Yeah, did that quick math
*Pilot *is a high volume hub for truckers and travelers, and locals in the know
Best price of fuel in the area
…….and they have a built in* Subway, *and clean showers and restrooms
But, yeah, that return has gotta be pretty long range
And those units (two per facility....six different flavors) have gotta hold up
I tend to promote it when I see someone getting coffee from their more normal (flat tasting) urns.
I mean it's the same price
Some watch me use it, and see there's really not much mystery to using it
Set yer cup under
Select cup size
Select flavor
Hit GO
Wait a bit

Others...... remain steadfast to what they don't know


----------



## Gary O' (May 27, 2020)

MarciKS said:


> Too rich for my blood Gary


It is for me, too
Unless I'm on the road
I use it as a treat for driving 50mi to town


----------



## Camper6 (May 27, 2020)

RadishRose said:


> Starbucks is my favorite. I use the pour-over method now, with the cone.
> 
> Awhile back I was using the Aeropress, It made the best coffee I've ever had!
> 
> ...


The press is hard to clean but it does make a good cup of coffe. At one time I saved the grounds to spread around acid loving plants.
Hydrangeas kept their color.


----------



## JimBob1952 (May 27, 2020)

Gary O' said:


> OK, I know this has prolly been beat to death, but I got tired of scrolling to find the thread
> 
> Anyhoo, I'm pretty much a coffee nut
> Gotta have it
> ...



Old WWII joke from Guadalcanal Diary:

Customer to cigarette salesman:  Did you know your cigarettes are half tobacco and half dung?  

Salesman:  Gee, now I'll be more enthusiastic about them than ever.  I thought they were all dung!


----------



## win231 (May 27, 2020)

I get whole bean "Seattle's Best Post Alley."  I only like bold dark roast.


----------



## Lakeland living (May 27, 2020)

Gardenlover said:


> Day old ain't bad either.


Day old nuked in a nuker day after also very good.

Problem requirements:
From the coffee forum thread above, list the steps it gives for using the Pilot coffee units, in order.

Information shown:
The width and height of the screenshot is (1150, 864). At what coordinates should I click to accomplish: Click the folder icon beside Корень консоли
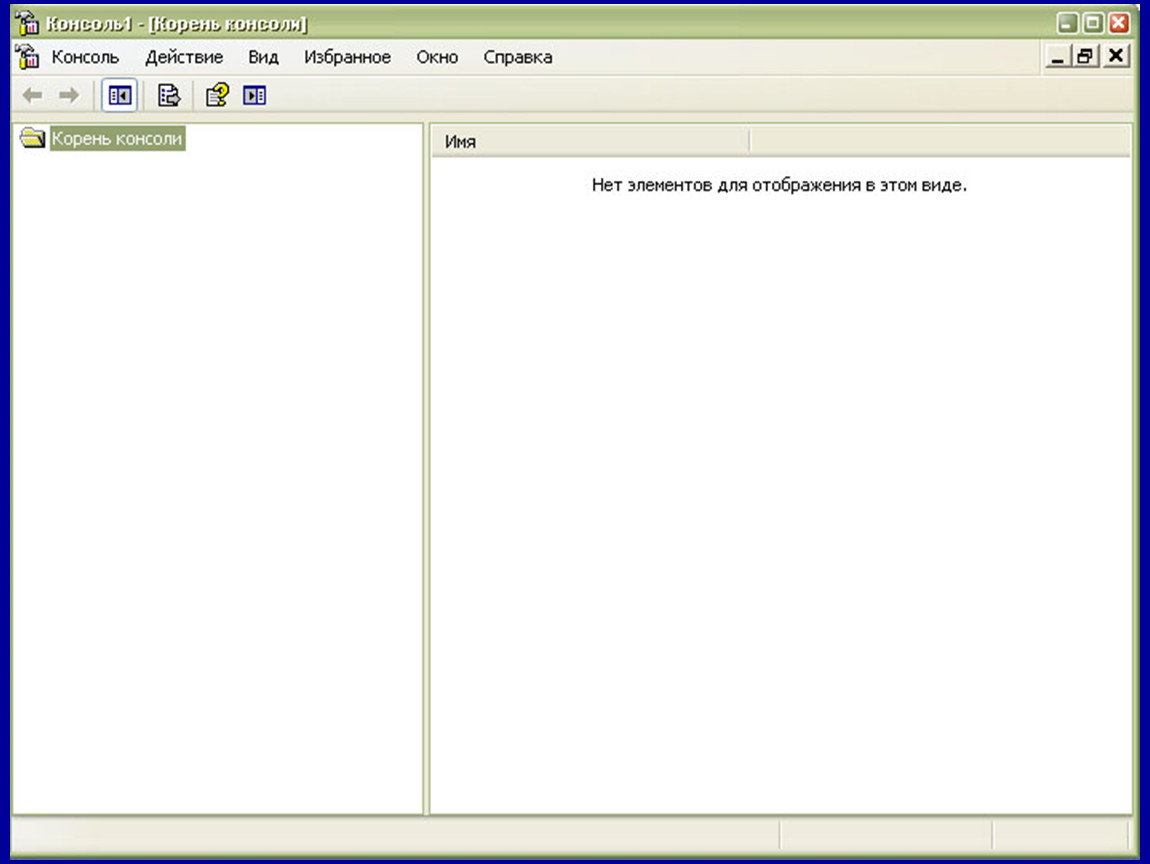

Solution below:
1. Set yer cup under
2. Select cup size
3. Select flavor
4. Hit GO
5. Wait a bit